Hélas pour nous, ces investissements échappent à notre fiscalité. Dernier exemple en date, la taxe GAFA, mise en place par la France, d’un taux de 3 %, a rapporté 700 millions d’euros en 2023. Ce qui signifie que des entreprises étrangères ont prélevé dans notre économie l’équivalent de 21 milliards d’euros en une seule année.
Quand on pense que Bruno Le Maire cherche des sous.
Sachez Madame que je n’ai pas attendu aujourd’hui que la France traverse cette crise, pour vous écrire. Je l’ai fait à l’époque de votre interview au Parisien. C’est votre mari, ou son secrétariat, qui m’avait répondu pour vous.
Oui, incroyable ! En 2024, quand on écrit à une femme, ça peut encore être son époux qui répond à sa place. La réponse était sans intérêt. Toute faite, automatique. À l’exception de la dernière phrase qui me confirme l’aveuglement du moment :
« Sans attendre, je vous invite à suivre l’actualité du Président de la République sur le site www.elysee.fr et les réseaux sociaux. »
Les réseaux sociaux, ce lieu où, justement, les marques se déploient, creusent l’attention et le porte-monnaie des Français. Où elles achètent aux influenceurs leurs propos troubles comme de l’eau de Rochas.
Alors, encore bravo pour vos propos. Félicitations, même ! Vous pourriez poursuivre et choisir de répéter ces mots, d’intervenir dans cette campagne si importante pour l’avenir de nos concitoyens. À l’endroit où vous vous trouvez, votre voix porterait haut et fort.
Ce nouveau son de cloche, sur cette publicité qui coûte aux gens, permettrait très certainement aux Français de mieux comprendre ce qui leur arrive. Ce déclassement, cette vie impossible avec des salaires qui n’ont pas suivi le prix des choses, ou des pensions de retraites insuffisantes qui ne suivent pas le prix des appareils auditifs, promus à grands renforts de spots.
Il y a soixante-dix ans, en 1954 exactement, lorsque la publicité balbutiait et qu’on l’appelait la réclame, la France mettait en place la Taxe sur la Valeur Ajoutée (TVA).
Aujourd'hui, la publicité ne balbutie plus. Elle est une étape supplémentaire dans la chaîne de création de la valeur. Nous ajoutons donc de la valeur autrement, sans avoir adapté notre fiscalité.
Nous pourrions inventer une grande taxe sur la publicité, une TVA Image. Afin de nous adapter à ce monde de marques.
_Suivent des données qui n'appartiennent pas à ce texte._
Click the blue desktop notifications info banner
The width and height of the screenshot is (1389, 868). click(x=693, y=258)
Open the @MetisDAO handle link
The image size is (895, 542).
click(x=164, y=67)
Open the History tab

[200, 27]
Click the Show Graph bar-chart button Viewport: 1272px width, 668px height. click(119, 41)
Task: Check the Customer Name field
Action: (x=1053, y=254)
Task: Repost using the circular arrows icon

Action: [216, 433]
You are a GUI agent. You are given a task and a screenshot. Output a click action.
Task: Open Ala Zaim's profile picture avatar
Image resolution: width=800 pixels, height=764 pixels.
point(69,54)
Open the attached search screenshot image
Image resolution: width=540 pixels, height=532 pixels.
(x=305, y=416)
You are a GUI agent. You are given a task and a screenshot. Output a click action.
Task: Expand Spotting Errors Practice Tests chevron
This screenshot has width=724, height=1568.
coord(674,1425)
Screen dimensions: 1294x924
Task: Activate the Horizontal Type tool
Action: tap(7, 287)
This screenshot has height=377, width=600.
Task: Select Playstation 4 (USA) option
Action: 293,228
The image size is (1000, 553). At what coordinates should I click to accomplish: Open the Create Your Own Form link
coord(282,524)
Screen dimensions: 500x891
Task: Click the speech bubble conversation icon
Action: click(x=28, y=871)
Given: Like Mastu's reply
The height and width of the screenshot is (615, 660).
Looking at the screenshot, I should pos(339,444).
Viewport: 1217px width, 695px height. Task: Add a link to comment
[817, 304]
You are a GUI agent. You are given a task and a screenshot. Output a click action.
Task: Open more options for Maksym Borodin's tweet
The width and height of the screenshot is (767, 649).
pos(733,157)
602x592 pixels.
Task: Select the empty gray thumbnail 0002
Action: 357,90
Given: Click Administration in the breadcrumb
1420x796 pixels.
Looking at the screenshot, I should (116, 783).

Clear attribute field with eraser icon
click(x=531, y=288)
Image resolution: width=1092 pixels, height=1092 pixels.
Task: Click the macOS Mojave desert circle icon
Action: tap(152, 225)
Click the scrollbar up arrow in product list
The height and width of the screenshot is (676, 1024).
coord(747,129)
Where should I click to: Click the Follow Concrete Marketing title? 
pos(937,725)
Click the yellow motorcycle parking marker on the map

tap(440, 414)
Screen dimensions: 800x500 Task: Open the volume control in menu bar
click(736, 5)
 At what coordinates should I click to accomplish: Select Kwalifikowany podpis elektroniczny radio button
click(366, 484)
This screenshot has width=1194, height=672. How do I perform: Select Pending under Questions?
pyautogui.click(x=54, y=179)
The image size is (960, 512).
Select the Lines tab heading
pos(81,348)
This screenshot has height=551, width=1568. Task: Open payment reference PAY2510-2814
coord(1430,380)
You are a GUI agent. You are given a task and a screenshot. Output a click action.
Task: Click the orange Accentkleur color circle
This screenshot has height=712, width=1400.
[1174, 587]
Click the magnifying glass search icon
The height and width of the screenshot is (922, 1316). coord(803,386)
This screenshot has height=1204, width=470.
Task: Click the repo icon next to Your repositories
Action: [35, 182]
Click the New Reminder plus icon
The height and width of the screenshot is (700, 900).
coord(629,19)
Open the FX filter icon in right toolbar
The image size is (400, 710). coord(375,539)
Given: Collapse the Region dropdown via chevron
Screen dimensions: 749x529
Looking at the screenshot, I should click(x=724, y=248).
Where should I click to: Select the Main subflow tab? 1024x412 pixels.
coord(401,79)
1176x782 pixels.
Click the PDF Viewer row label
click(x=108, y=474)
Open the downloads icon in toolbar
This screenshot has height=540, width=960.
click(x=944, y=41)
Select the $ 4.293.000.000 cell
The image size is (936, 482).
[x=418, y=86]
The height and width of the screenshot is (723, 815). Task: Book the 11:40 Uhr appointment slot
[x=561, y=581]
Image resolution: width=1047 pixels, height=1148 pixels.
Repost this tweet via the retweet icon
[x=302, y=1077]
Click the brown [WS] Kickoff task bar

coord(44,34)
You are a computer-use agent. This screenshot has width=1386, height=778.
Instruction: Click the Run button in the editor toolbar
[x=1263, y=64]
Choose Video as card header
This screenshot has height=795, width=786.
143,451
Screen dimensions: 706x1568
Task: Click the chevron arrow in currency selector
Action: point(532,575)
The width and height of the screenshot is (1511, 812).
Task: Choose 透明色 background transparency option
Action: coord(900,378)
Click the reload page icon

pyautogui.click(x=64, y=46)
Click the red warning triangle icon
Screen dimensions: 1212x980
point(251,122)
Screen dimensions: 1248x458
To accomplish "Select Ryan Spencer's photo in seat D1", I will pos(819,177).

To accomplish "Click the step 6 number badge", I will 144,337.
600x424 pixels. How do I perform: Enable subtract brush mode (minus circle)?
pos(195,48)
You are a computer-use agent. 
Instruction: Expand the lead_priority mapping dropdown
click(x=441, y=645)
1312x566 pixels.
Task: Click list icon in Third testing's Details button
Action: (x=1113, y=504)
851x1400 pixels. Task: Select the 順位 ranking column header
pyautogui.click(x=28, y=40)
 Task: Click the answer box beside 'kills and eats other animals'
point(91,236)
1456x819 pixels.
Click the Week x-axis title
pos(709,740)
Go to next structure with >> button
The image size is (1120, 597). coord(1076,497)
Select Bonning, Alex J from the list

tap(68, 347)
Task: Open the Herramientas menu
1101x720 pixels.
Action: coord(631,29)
Le produit de cette Taxe sur la Valeur Ajoutée par l’Image ferait le plus grand bien aux caisses de l'État.
Dans l’attente de l’extrême droite au pouvoir, je vous prie, Madame, de croire en la possibilité de taxer la publicité et ces entreprises du numérique à un taux bien plus important, et de redistribuer ainsi avec le produit de cette taxe, du pouvoir d’achat aux Français.